Digg Is Back Again, but in a New Format and Focused on AI

Following it The beta was relaunched in January like a Reddit-like social media website and app, Digg shut down after just two months due to an influx of AI bots, which led to layoffs. But as of Tuesday, Digg is back. Again.
On Digg’s homepage, Kevin Rose, who was part of the company’s founding team in 2004, wrote that Digg is now an AI news aggregator at di.gg/ai. Rose signs off his message with the headline CEO, suggesting that former Digg CEO Justin Mezzell has moved on (though his LinkedIn hasn’t been updated).
“Digg looks at which 1,000 words were considered the most by AI, and rates the stories it identifies by what’s trending the fastest,” Rose said.
Called the Digg AI 1000, the ranked list of 1,000 people most affected by AI is created from the social graph of X, which Rose explains that about 9 million people follow relationships in X that map how the AI community connects. The Digg AI 1000 includes OpenAI CEO Sam Altman, Tesla and SpaceX CEO Elon Musk and Fei-Fei Li, professor of computer science at Stanford University, also known as the “goddess of AI.”
“Bugs expected. More articles coming soon,” Rose wrote on X on Friday, sharing a preview of the new Digg site.
According to a note on Rose’s Digg homepage, di.gg will be the home of its AI posts until the team is ready to officially launch on digg.com.
Digging with Digg
At the top of di.gg, there is a search bar, a dark mode button that changes the interface to black, and two tabs: News and Rankings. Along with the 1,000 most influential voices in AI, Digg also tracks politicians and companies in the AI space under Rankings.
News has a highlights section for the most viewed, liked and commented X posts, as well as “in case you missed it” posts. Below that, you’ll find the day’s top stories and trending stories, all with engagement metrics released from X, as Rose recounted in a screen recording posted to X on Thursday.
The home page of di.gg with highlights and top and rising posts.
Click on a post, and you’ll see traffic driving X posts, actual posts, a bar and a percentage showing whether the user experience is positive or negative, how those on Digg AI 1000 interacted with it and “cluster engagement” line graphs for views, comments, bookmarks and reposts.
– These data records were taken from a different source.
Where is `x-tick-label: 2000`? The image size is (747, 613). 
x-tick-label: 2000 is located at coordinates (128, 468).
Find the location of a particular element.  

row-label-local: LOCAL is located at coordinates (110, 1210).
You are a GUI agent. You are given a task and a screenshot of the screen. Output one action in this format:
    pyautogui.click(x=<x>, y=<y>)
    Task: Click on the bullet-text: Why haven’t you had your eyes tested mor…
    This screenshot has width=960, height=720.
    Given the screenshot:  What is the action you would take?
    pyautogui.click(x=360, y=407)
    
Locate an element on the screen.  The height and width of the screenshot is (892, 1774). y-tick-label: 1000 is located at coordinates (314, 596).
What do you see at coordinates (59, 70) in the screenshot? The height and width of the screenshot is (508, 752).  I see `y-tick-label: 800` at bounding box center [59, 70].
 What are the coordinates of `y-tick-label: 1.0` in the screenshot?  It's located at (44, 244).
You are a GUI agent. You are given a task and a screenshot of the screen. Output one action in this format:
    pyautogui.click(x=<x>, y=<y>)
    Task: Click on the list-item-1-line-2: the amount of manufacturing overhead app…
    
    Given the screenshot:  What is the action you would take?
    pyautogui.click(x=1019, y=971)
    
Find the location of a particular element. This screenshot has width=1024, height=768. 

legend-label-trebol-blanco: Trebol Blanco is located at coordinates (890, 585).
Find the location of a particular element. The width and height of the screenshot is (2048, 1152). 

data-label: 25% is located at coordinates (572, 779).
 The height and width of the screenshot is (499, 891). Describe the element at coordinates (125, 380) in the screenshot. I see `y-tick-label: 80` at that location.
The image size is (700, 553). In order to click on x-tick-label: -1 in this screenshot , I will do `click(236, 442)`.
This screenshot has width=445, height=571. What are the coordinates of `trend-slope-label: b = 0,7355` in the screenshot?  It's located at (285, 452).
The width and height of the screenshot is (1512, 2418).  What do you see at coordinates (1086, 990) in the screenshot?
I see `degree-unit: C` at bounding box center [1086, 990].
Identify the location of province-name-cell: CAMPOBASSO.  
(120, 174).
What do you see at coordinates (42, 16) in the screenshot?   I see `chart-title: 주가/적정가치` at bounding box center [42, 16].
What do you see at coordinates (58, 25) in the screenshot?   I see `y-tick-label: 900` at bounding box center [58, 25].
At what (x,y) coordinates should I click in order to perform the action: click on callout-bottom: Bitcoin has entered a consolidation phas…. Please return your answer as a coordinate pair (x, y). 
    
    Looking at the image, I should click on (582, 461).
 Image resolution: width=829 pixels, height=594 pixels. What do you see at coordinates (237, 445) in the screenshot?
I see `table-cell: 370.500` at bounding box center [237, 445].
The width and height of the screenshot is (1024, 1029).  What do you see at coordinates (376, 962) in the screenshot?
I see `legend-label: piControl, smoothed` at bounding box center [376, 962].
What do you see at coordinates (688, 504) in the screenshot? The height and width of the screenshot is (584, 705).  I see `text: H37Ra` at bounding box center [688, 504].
As well as showing engagement over time, these graphs show which members of the Digg AI 1000 have engaged with which posts and when.
Active posts also seem to collect rewards, such as “#1 liked” and “#1 engaged.”
Digg privacy policy
According to its privacy policy, in addition to X, Digg collects information — specifically referring to public profiles — from GitHub, a code platform for developers.
It also uses AI from similar services xAIOpenAI, Anthropic and Google Gemini to “classify social accounts, summarize social posts and linked articles, describe social media, generate topic labels, discover social content and power search.” That would explain how Digg measures user sentiment as a percentage of its posts.
Along with public data from X and GitHub, the company may also collect visitor information, including IP addresses, as well as browser and device information. It also tracks searches on its site.
Digg says it does not sell personal information and uses it only to operate and improve Digg.